In between Family Ties and Spin City, Goldberg didn't fare as well (at least in the ratings) with his next two creations, the Timothy Busfield-starring Champs for ABC and the semi-autobiographical series Brooklyn Bridge, which aired from 1991-93 on CBS.

Brooklyn Bridge received a Golden Globe for best comedy series, eight Emmy nominations and a Humanitas nom for enriching television, but it survived just two seasons. "I had my childhood canceled. It was very personal," he once said.

Goldberg also created another series, The Bronx Zoo, a 1987-88 drama that lasted two seasons on NBC and starred Lou Grant star Ed Asner as an iron-fisted principal of a Bronx school.

In 1989, Goldberg made his feature film debut when he produced, directed and wrote the screenplay for Dad, starring Lemmon as a 78-year-old retired factory worker hopelessly dependent on his domineering wife (Olympia Dukakis). Ted Danson played his son, a character modeled after Goldberg.

In 1995, Goldberg co-wrote with Brad Hall the film Bye Bye Love, which starred Paul Reiser, Matthew Modine and Randy Quaid. And for his final credit, he produced, directed and wrote the 2005 film Must Love Dogs, a film about Internet dating that starred Diane Lane and John Cusack.
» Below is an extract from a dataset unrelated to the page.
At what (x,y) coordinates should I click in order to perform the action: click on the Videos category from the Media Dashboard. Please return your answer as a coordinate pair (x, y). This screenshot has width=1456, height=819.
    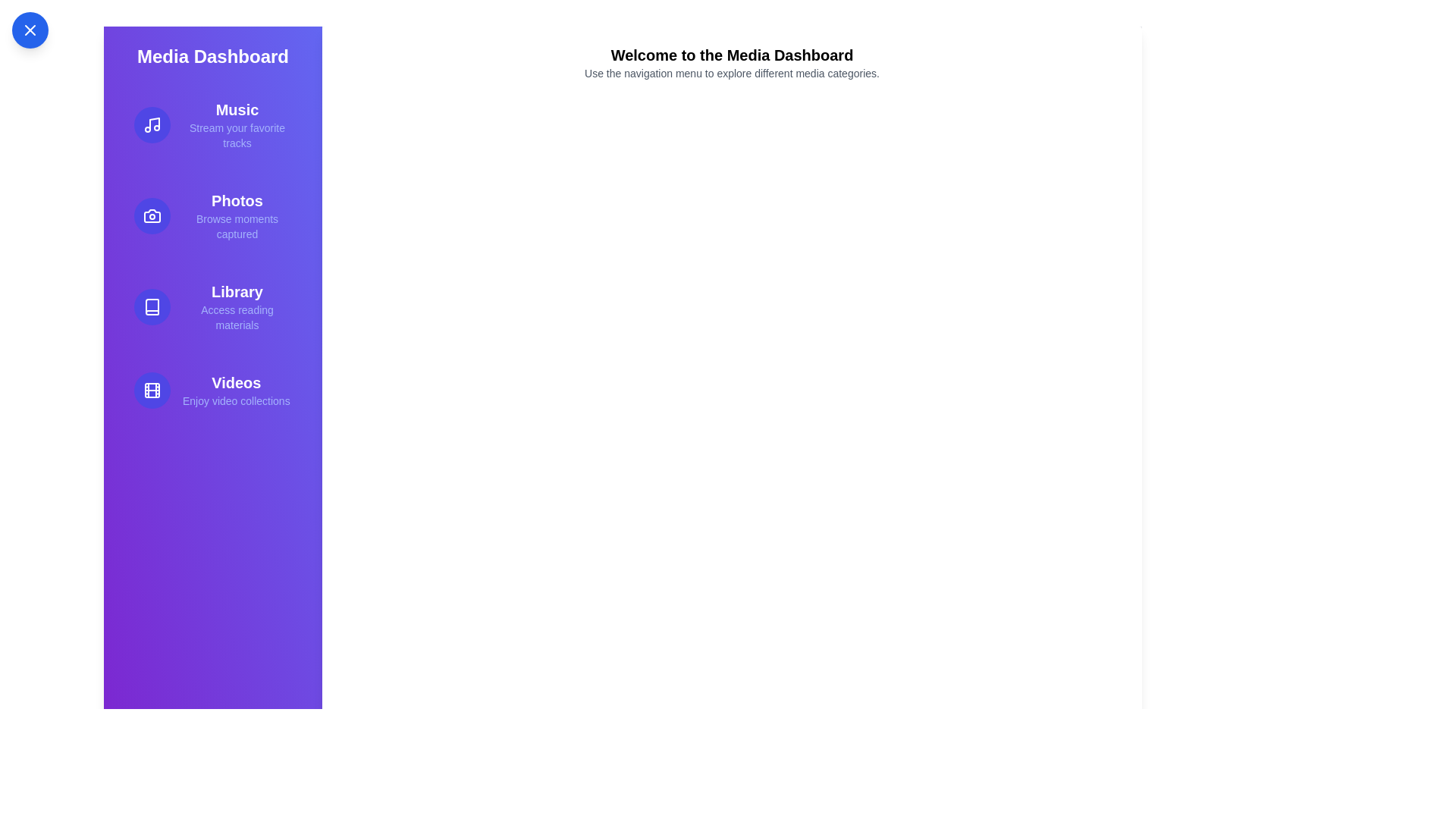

Goldberg moved to Vermont and wrote a 2008 memoir, Sit, Ubu, Sit: How I Went From Brooklyn to Hollywood With the Same Woman, the Same Dog, and a Lot Less Hair.

Goldberg and Diana eloped in 1990, more than 20 years after they met. He never seemed to be obsessed with the riches that came along with his career. "Once we started to be together, we wanted to collect adventures, you know, the way other couples wanted to collect furniture or money," he said in 2008. She founded the Archer School for Girls in Los Angeles.

In addition to his wife and his daughter Shana, survivors include another daughter, Cailin. Shana is an Emmy-winning writer and producer whose credits include Mad About You and Friends; she worked on both series with her future husband, writer-producer Scott Silveri. Cailin is a screenwriter who last summer married Rob Dubbin, a writer for The Colbert Report.

Asked during his Archive of American Television interview how he would like to be remembered, Goldberg said: "I was a guy who showed up for work and took the chance for finding out whether I could do it or not. … I'd like to think I made my success not at the expense of anyone. Success was accidental."